Do you remember the golden times with Commoder 64 when you might wait for half an hour for a game to just load from a casette? After that, you didn't stop playing after 5 minutes unless you had to. You pushed forwards, you overcame the obstacles and when you finally beat the game despite the complexity curve (after tens of hours of gaming) you could go out and say 'I did it!', feeling like you were on top of the world.

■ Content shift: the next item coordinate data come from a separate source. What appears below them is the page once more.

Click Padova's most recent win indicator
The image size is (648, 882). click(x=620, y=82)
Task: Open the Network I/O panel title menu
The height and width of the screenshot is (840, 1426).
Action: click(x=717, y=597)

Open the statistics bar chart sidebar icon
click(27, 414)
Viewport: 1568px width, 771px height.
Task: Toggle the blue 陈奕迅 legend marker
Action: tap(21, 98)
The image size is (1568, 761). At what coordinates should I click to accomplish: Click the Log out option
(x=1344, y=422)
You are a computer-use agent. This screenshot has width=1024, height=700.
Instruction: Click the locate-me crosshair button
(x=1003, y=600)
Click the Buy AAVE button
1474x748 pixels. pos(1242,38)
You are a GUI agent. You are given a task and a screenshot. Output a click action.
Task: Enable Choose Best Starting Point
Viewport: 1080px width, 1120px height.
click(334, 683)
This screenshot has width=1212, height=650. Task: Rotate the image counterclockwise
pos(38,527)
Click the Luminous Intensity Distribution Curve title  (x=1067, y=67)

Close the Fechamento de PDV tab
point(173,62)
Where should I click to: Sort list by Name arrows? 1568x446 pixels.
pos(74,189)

Where is that feeling these days? It's hiding behind strategy guides, cheat codes, trainer programs, difficulty curve that might make a five-year-old stop for 10 minutes before beating it and the ultra-realistic graphics that make you watch in awe for a minute and then leaves you wondering 'This was the game? Why didn't I buy a photoalbum?'
That's why I love Galactic Civilizations 2: The AI playes by the exact same rules as you do (it doesn't cheat) and if you crank the difficulty up you will get totally pwned within the first 20 minutes. Unless, of course, you're pretty damn awesome yourself.
Challenges are fun. If I want to have fun without challenges, I'll go watch a movie or buy a book instead of playing a game. Really, those a cheaper, they last about as long as apoor game and you don't feel like someone cheated you out of your money if you don't like them.